__Passage provided__:
# FP Feed housing size and availability



## Carl Fisher (Feb 5, 2014)

Are there any readily available feed/housing units with a 6.5 x 0.5 thread still?  Meisternib doesn't seem to sell them separate from the nibs and I'm not finding Heritance feed/housing units anywhere.

Is it time to bite the bullet and buy the tap for the bock unit @ 6.4 x 0.6? 

Just looking for feed/housing I can use with nibs I already have on hand without buying complete nib/feed/housing units.


----------



## duncsuss (Feb 5, 2014)

Have you asked Brian if he'll sell you just the feed and its housing?


----------



## Brooks803 (Feb 5, 2014)

The Schmidt FH452 is the same thread size as the heritance. Richard greenwald has some plus they're on eBay. 

On top of that I've got a bunch of #5 feeds and housings that are the same as the ones that come in kits. I can send you a dozen or so if you want


----------



## lorbay (Feb 5, 2014)

Carl Fisher said:


> Are there any readily available feed/housing units with a 6.5 x 0.5 thread still?  Meisternib doesn't seem to sell them separate from the nibs and I'm not finding Heritance feed/housing units anywhere.
> 
> Is it time to bite the bullet and buy the tap for the bock unit @ 6.4 x 0.6?
> 
> Just looking for feed/housing I can use with nibs I already have on hand without buying complete nib/feed/housing units.



Buy the tap you can never have to many. :tongue::tongue:
Lin


----------



## Carl Fisher (Feb 5, 2014)

PM sent Jonathon.

No I haven't contacted Brian yet.  I figured since they weren't listed separate on the site that he wasn't selling them separately.

I do like Lin's reasoning though, can never have too many taps.  Just didn't want to make the jump yet if I can use up what I have first.


----------



## mredburn (Feb 5, 2014)

I have tried to buy them separately from Brian and he would not do it.  Part of the reason I was given was that his supplier would not allow the practice and he can not order them separately  to replace any shortages he would occur. You may have different results.


----------



## Carl Fisher (Feb 5, 2014)

I'll hold off contacting Brian for now.  When I get to the point where I need more nibs, I'll buy full units and it won't be an issue again.  I want to pick up some of those perforated steel ones at some point anyway.

For now, I think Jonathon has me covered :biggrin:


----------



## ed4copies (Feb 5, 2014)

__Work to do__: Please output everything in the feed housing thread from "## mredburn (Feb" down to "some point anyway.", copied word for word. The records that come next were taken from a separate source.

(Stored items)
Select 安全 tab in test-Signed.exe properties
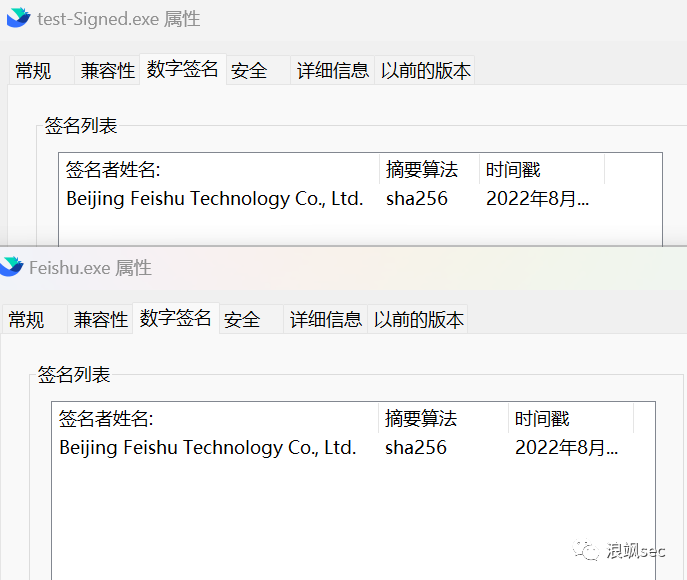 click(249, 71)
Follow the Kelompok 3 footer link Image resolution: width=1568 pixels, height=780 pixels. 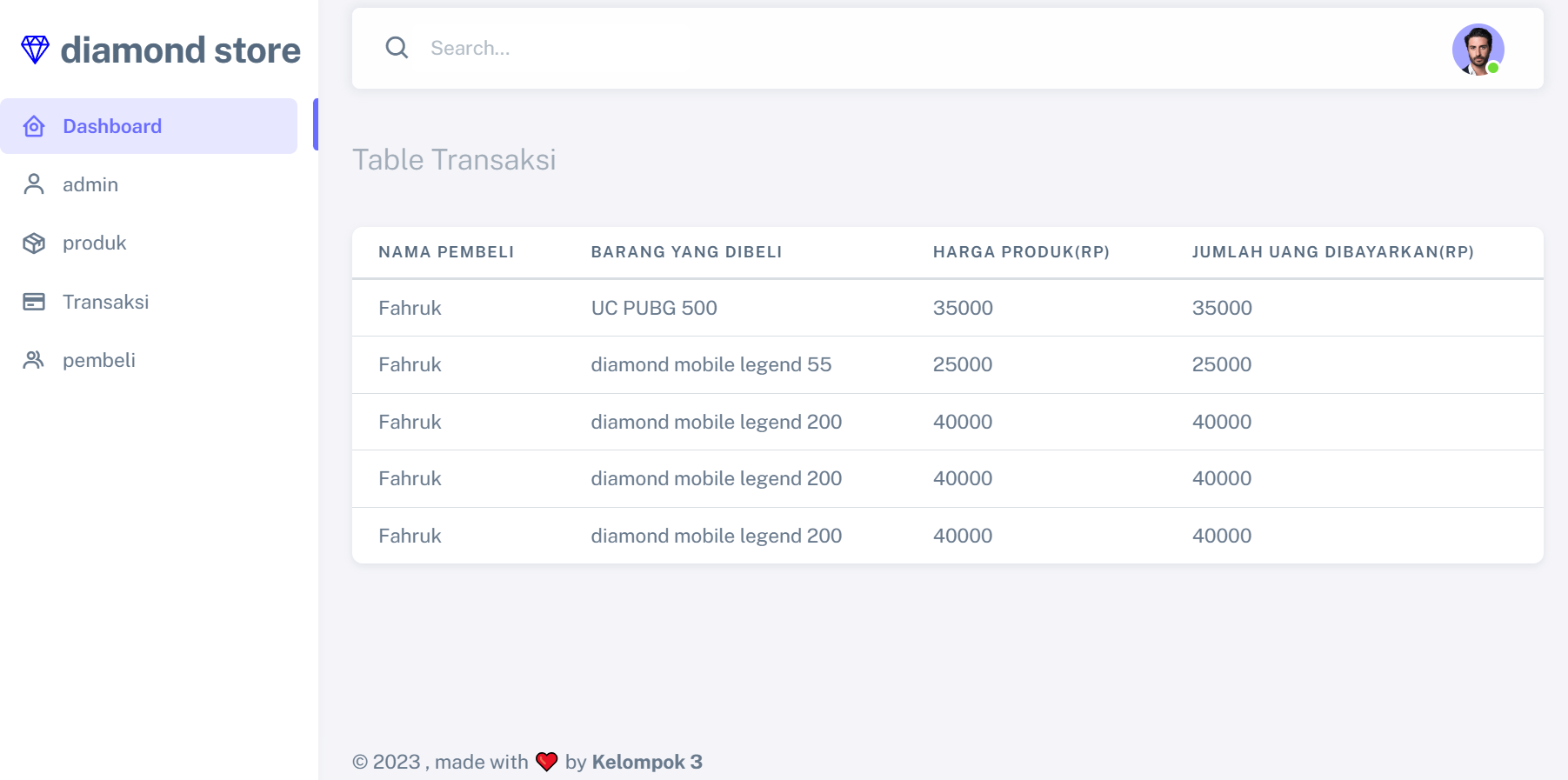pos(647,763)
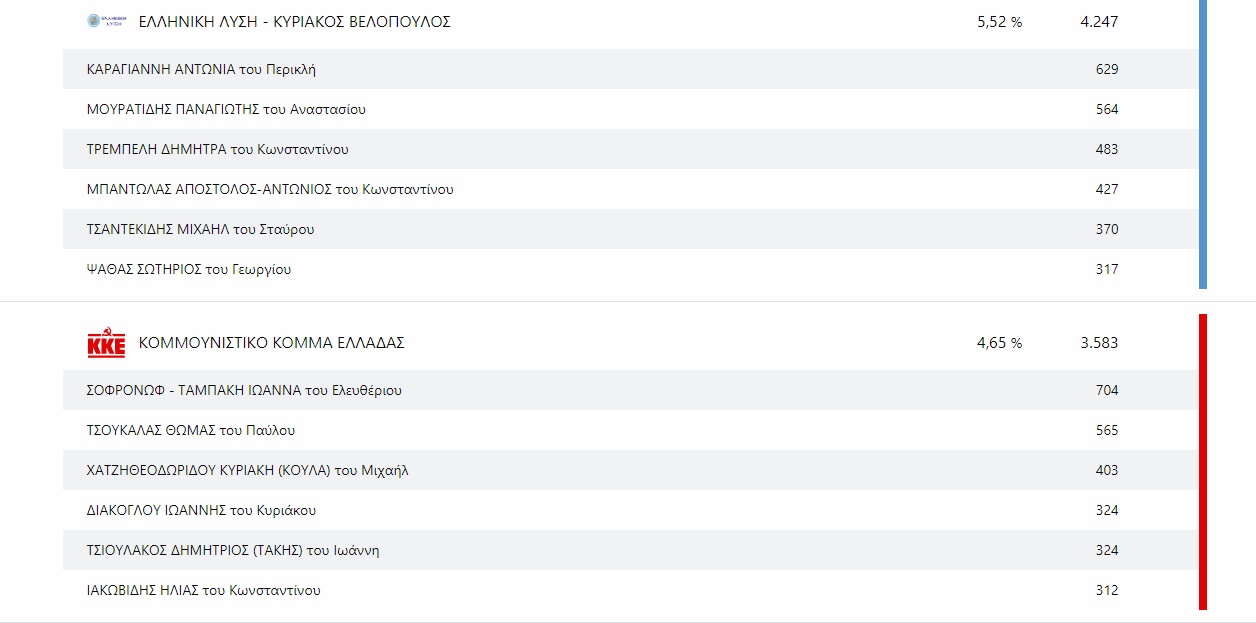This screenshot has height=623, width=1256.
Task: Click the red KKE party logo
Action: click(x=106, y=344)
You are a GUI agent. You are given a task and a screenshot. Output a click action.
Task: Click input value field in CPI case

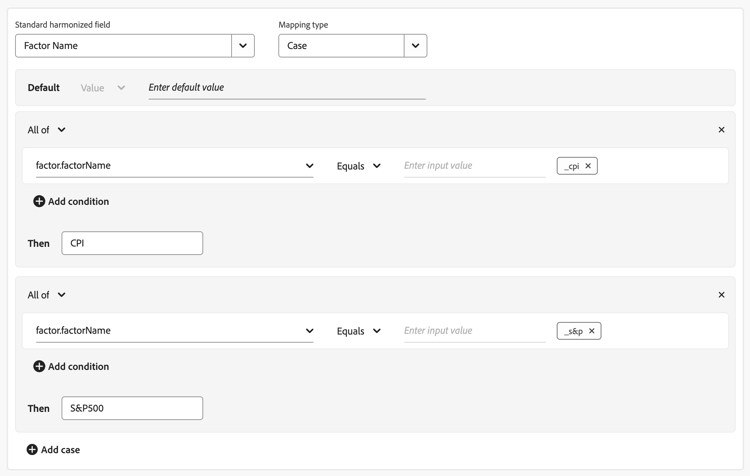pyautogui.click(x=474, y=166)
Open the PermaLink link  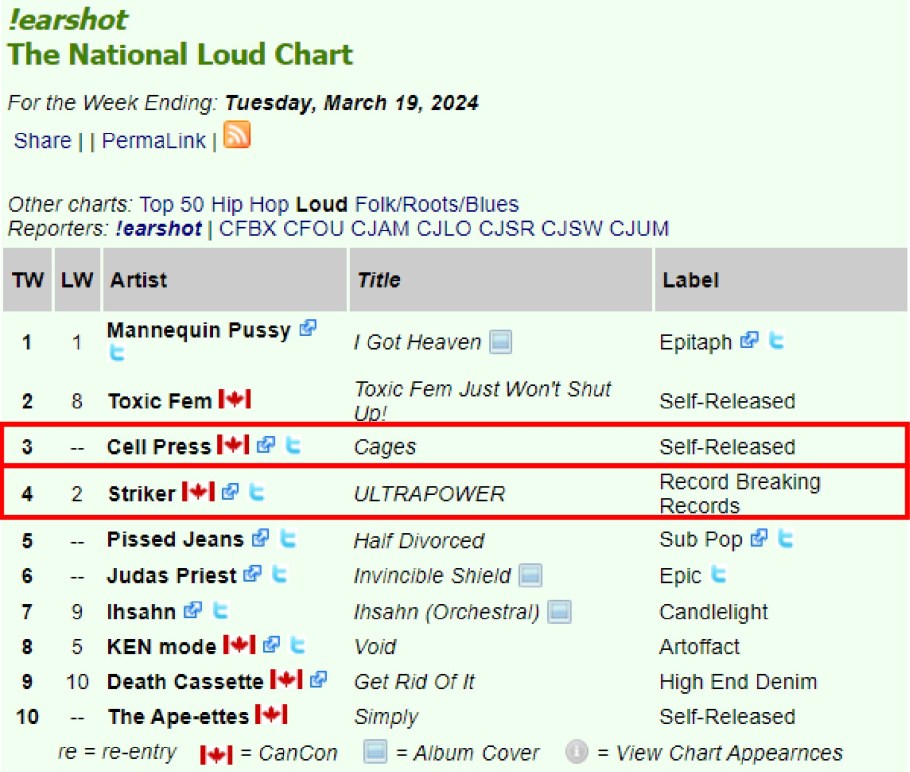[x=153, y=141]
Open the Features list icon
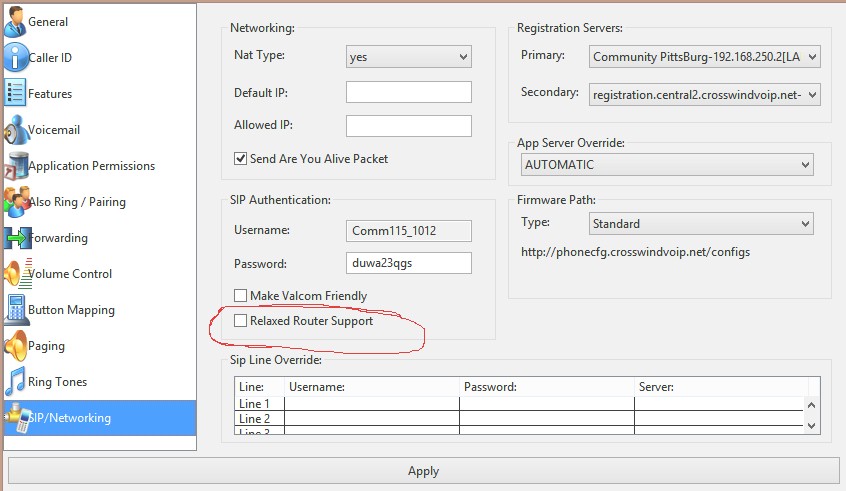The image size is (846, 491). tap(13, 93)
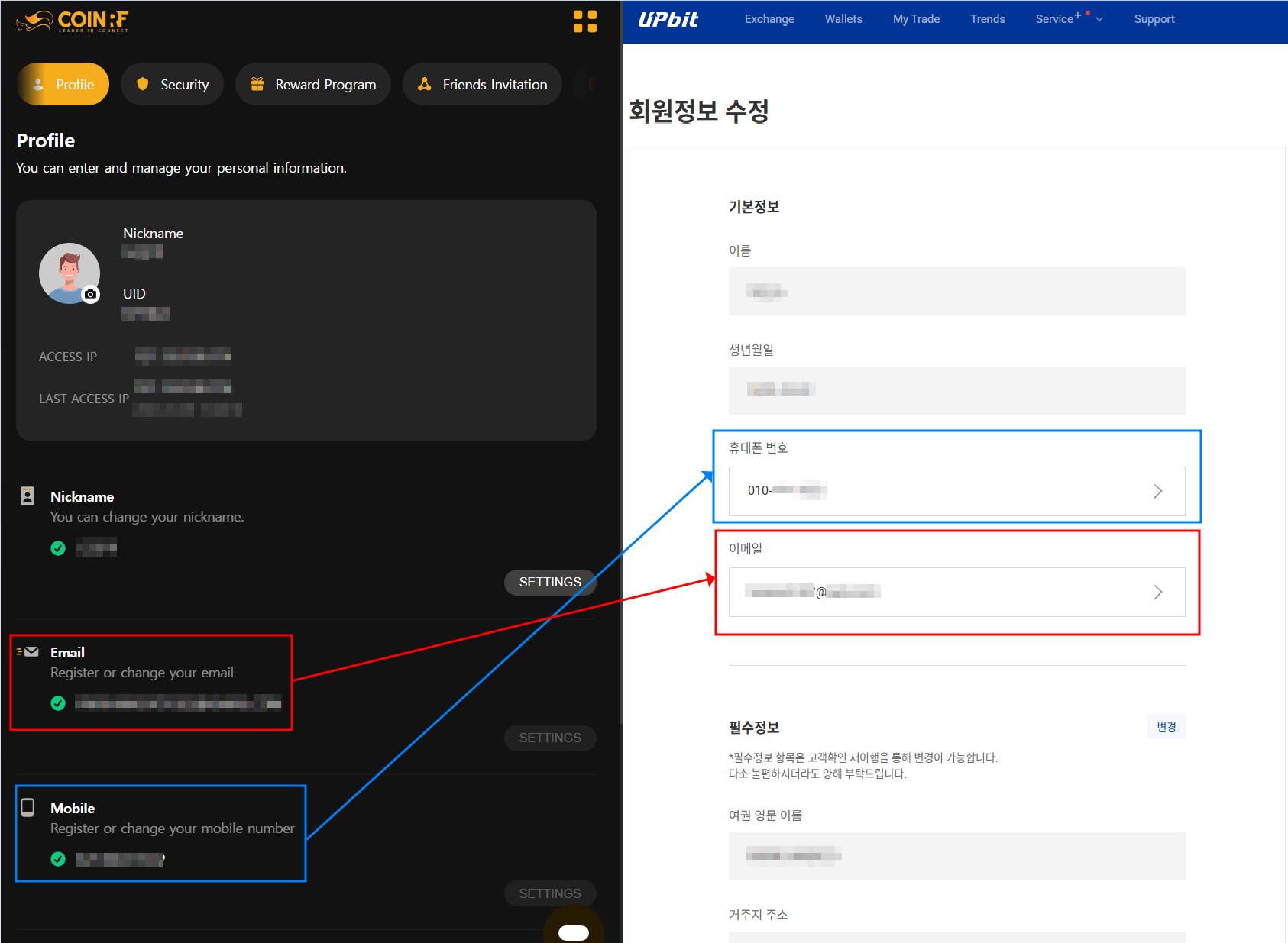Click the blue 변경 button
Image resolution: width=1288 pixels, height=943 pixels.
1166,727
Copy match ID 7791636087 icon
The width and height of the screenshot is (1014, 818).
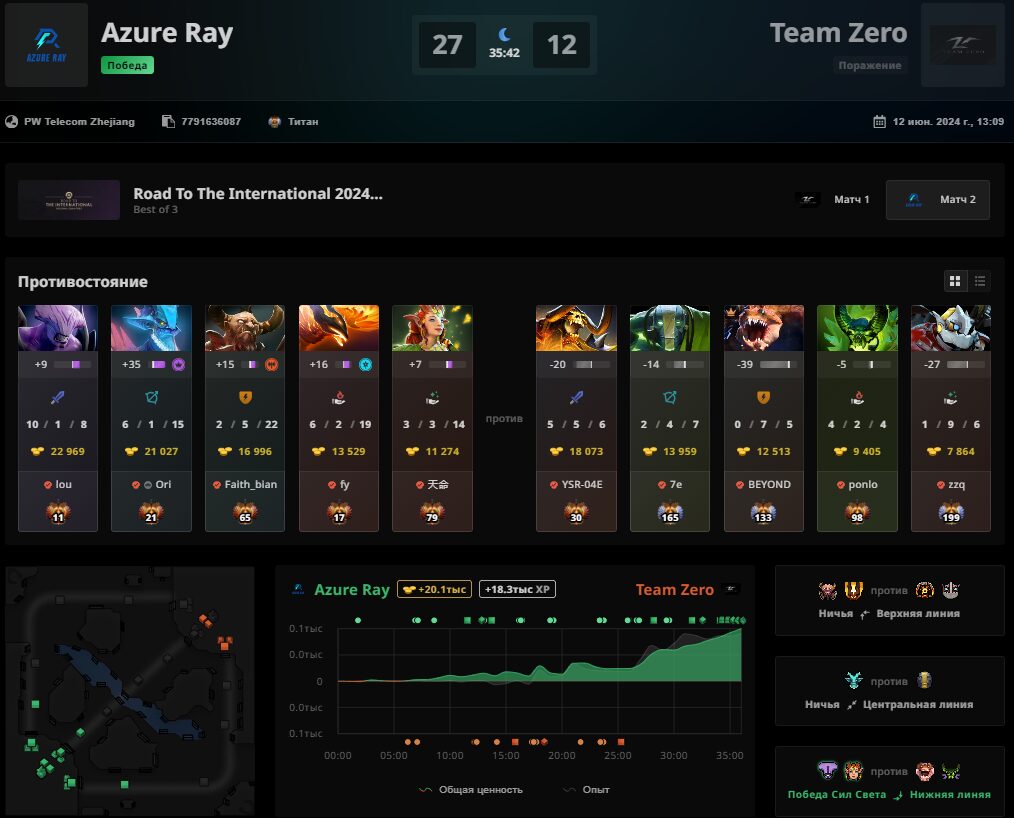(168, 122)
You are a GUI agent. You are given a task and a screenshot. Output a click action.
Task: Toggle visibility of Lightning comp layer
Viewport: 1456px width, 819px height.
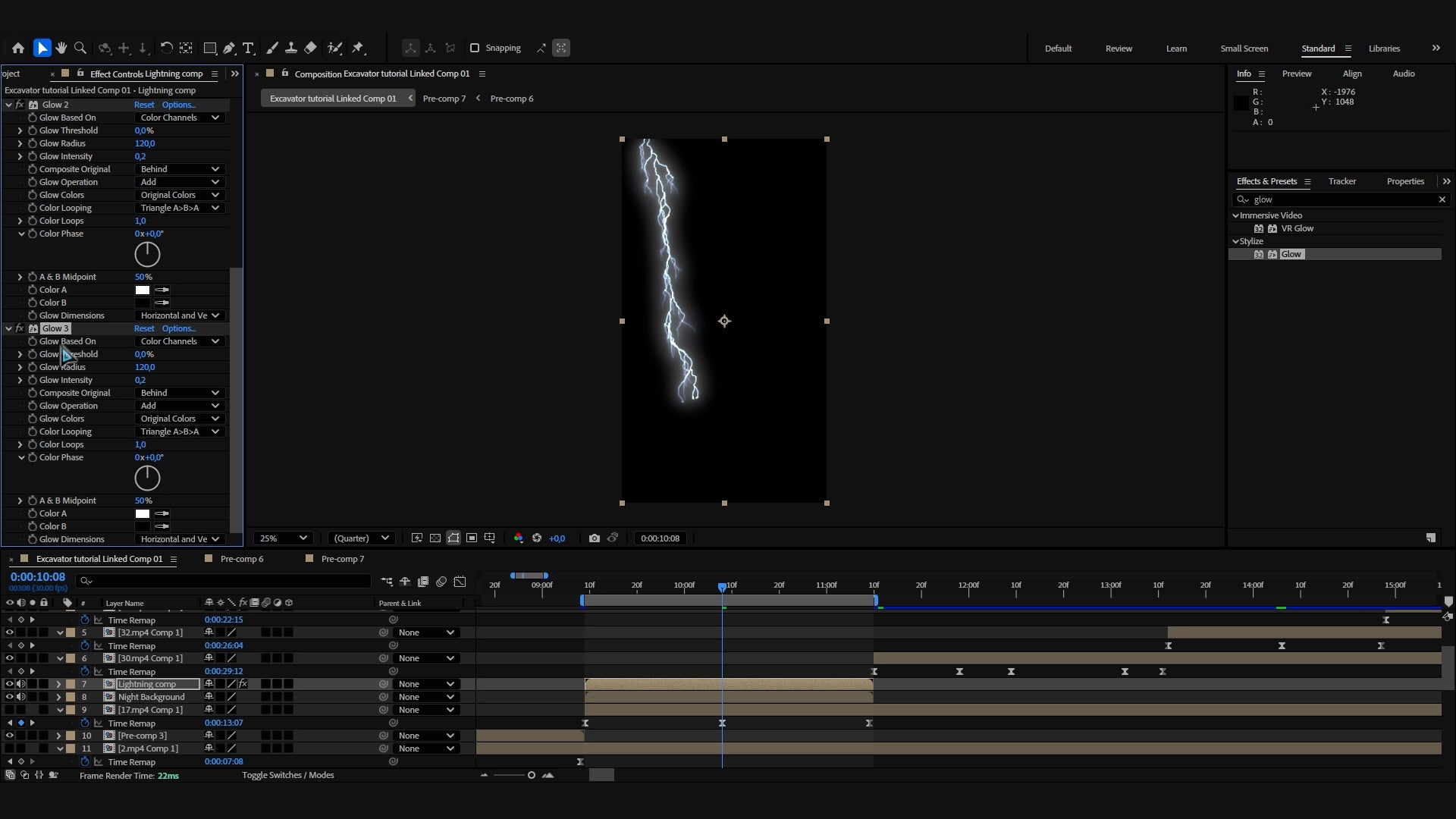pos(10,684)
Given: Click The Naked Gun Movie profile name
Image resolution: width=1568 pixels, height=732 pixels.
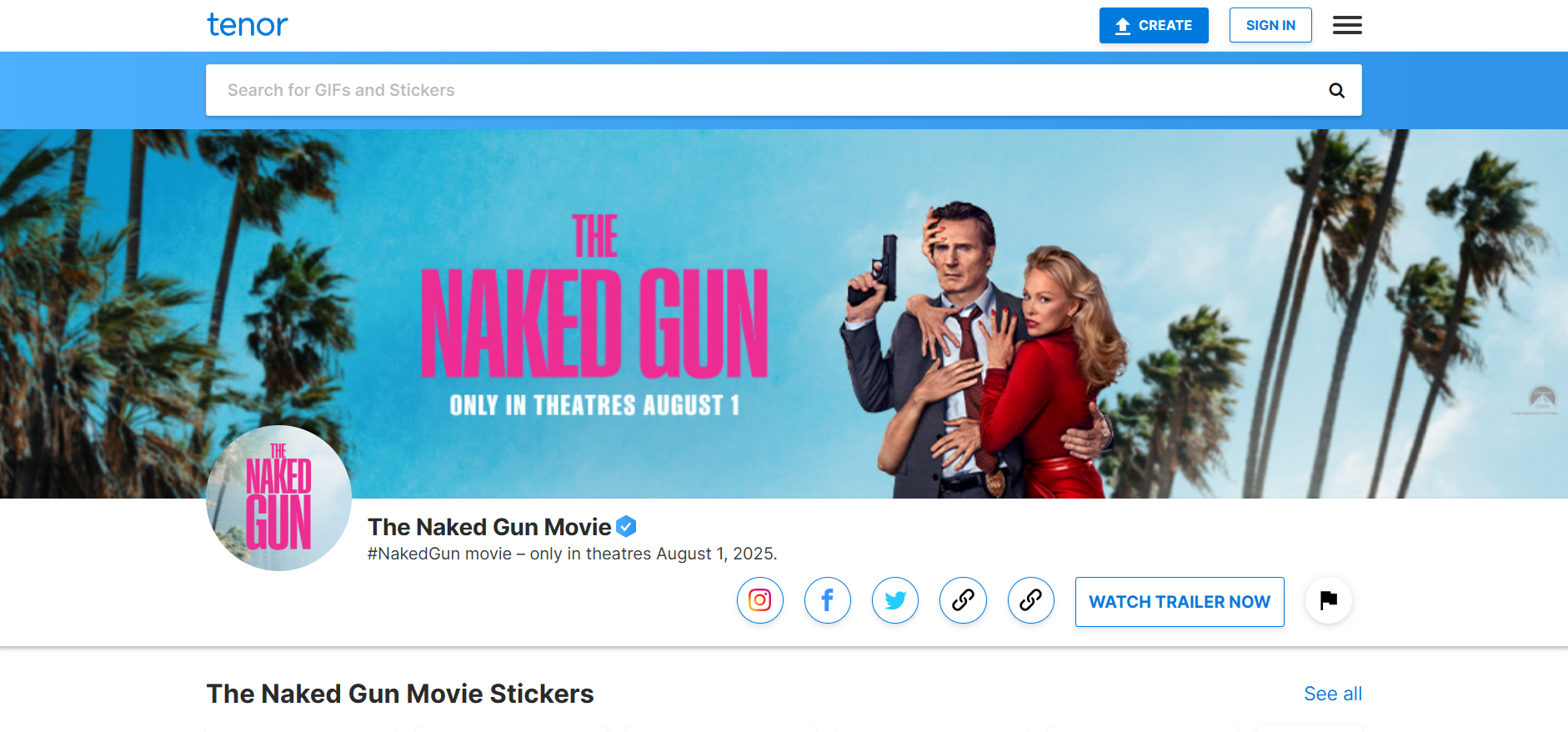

__Answer to this problem__:
## mredburn (Feb 5, 2014)

I have tried to buy them separately from Brian and he would not do it.  Part of the reason I was given was that his supplier would not allow the practice and he can not order them separately  to replace any shortages he would occur. You may have different results.


----------



## Carl Fisher (Feb 5, 2014)

I'll hold off contacting Brian for now.  When I get to the point where I need more nibs, I'll buy full units and it won't be an issue again.  I want to pick up some of those perforated steel ones at some point anyway.